1990年代後半以降、首都圏では209系、E231、E233 系、関西圏では207系、321系などの増備が進むと、次第に新型車との設備、走行性能の差が大きくなり、 2005年には試作編成が201系としては初めて経年廃車されました。2006年には中央線快速から撤退。リニューアルを受けることなく廃車が進む一方で、京葉線などへ転属。塗装をスカイブルーに変更して活躍しましたが、2011年にJR東日本からは全廃となりました。
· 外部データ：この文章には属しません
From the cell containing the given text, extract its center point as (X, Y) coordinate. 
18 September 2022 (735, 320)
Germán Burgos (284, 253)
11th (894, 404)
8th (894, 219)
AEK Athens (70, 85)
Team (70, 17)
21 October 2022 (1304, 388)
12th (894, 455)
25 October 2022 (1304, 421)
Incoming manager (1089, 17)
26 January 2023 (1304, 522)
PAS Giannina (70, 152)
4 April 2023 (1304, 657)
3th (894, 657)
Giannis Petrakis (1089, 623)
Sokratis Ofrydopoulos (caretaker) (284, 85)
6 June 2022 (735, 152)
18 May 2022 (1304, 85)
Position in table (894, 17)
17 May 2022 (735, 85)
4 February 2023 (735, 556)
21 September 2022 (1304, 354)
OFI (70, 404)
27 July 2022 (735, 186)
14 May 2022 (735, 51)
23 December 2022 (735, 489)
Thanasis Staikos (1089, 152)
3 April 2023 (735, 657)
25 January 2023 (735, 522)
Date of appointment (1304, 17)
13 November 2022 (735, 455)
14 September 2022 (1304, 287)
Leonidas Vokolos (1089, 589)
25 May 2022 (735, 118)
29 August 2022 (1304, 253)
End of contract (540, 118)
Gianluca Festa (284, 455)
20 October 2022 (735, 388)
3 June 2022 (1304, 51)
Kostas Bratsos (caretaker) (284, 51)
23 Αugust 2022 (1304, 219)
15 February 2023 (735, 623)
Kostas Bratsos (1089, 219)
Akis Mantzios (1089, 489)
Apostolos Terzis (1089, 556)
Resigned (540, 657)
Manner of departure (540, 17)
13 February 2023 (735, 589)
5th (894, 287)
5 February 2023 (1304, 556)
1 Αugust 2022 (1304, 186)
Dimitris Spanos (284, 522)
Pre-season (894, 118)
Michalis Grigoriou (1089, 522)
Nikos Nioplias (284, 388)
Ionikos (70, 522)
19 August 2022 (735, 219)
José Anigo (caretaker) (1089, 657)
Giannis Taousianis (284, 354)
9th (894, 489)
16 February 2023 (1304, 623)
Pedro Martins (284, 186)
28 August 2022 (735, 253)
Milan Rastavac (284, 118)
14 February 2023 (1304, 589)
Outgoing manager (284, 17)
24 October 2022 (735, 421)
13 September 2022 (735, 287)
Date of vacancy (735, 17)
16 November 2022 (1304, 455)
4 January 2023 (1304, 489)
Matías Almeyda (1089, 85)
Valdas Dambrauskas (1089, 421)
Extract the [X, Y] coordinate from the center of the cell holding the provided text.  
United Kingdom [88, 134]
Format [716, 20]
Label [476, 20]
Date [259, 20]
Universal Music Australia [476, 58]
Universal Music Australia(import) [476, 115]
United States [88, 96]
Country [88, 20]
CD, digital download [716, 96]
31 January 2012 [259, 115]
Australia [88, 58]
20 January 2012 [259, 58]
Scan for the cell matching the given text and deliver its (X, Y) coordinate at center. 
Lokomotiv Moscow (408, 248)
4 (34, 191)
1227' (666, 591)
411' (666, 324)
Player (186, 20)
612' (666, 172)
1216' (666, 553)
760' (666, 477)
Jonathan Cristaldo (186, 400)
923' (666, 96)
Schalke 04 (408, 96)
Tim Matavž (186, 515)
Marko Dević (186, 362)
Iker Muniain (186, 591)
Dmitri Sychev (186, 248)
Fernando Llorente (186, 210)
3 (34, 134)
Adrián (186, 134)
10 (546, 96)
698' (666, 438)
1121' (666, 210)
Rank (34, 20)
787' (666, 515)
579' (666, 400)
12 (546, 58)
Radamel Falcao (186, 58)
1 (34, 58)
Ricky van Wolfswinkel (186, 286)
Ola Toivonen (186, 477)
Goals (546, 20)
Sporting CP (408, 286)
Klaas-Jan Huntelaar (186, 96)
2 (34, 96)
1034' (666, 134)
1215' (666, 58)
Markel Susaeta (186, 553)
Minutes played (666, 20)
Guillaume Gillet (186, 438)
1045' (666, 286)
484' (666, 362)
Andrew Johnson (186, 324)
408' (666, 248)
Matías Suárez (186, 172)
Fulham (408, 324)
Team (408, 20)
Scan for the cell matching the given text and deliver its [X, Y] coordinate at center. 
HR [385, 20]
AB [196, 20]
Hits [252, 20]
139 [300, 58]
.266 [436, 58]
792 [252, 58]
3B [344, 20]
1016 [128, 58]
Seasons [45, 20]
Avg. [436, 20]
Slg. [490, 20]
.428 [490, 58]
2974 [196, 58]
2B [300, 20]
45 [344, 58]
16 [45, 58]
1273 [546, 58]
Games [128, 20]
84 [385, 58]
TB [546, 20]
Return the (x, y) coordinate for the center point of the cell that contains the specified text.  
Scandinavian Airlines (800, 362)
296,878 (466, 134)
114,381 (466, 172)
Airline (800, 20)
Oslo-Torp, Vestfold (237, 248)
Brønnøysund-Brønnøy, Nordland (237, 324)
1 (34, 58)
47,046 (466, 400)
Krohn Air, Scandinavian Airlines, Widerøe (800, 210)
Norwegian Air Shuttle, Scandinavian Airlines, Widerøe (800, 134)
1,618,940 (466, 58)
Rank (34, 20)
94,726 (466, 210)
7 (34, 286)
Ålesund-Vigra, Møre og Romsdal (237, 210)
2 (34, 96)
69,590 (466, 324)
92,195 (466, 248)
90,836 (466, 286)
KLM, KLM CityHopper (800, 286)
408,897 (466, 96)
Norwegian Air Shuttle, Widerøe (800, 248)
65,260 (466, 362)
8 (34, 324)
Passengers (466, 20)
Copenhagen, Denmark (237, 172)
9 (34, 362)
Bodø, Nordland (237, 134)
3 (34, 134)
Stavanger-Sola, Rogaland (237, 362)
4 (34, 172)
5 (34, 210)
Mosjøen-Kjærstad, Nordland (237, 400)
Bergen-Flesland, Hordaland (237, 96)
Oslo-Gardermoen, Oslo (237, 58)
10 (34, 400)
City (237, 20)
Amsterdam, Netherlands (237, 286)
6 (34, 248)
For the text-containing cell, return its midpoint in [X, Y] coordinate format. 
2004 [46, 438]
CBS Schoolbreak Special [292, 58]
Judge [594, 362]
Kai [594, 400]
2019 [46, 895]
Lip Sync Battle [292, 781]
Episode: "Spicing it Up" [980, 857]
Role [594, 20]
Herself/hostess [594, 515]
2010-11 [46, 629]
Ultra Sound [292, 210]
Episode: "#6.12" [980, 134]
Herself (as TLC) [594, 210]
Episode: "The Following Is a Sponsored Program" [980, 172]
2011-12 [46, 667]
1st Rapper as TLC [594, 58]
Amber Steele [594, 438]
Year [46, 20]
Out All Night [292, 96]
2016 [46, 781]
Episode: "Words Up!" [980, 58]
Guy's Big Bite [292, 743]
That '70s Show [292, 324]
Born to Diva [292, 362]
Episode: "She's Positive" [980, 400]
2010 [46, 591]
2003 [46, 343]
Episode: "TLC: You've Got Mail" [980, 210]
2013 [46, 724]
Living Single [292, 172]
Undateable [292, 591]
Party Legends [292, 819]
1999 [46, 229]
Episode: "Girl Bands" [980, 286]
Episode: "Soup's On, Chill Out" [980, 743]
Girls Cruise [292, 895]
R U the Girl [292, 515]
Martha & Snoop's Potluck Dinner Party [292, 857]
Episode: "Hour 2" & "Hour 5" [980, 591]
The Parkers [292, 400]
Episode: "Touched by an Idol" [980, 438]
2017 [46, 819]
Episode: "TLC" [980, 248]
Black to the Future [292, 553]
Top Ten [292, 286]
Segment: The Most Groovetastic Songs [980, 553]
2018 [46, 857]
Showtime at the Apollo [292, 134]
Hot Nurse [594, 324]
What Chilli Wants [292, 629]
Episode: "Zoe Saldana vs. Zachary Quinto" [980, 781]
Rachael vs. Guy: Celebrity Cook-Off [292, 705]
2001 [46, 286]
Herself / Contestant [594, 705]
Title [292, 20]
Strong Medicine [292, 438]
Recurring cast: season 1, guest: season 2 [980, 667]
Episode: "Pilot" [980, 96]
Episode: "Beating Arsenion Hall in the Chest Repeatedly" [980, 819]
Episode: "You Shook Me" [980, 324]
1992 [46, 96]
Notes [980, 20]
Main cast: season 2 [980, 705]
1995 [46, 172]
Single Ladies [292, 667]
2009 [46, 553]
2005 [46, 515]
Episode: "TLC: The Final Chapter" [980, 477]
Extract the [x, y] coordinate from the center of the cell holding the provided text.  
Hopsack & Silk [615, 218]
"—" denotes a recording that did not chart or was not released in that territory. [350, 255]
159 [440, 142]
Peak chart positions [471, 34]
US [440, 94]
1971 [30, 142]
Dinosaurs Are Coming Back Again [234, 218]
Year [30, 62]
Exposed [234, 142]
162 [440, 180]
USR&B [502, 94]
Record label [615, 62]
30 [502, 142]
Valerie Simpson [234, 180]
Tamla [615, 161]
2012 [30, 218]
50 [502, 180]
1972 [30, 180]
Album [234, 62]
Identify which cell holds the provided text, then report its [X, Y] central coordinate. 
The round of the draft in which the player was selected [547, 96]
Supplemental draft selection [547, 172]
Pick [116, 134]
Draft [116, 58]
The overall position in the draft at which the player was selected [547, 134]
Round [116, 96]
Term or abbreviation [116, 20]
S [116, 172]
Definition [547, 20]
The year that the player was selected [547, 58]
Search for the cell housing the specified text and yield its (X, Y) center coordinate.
関西圏でも、2007年には321系の増備で京阪神緩行線からから撤退、その一方で、大幅にリニューアルを行い、103系に代わって大阪環状線やおおさか東線の主力となるなど、幅広い活躍を見せていました。しかし、2016年から323系の投入が始まると、大阪環状線からも撤退、2019年末現在は在籍する全ての車両が吹田総合車両所奈良支所に集められ、最後の活躍が続いています。

JR西日本 リニューアル車両の車内
Wikipediaより

2019年末現在、在籍するのは6連×22本の132両で、全てがウグイス色(黄緑6号)となっています。主におおさか東線、大和路線で使用される他、朝夕には和歌山線、万葉まほろば線で使用されています。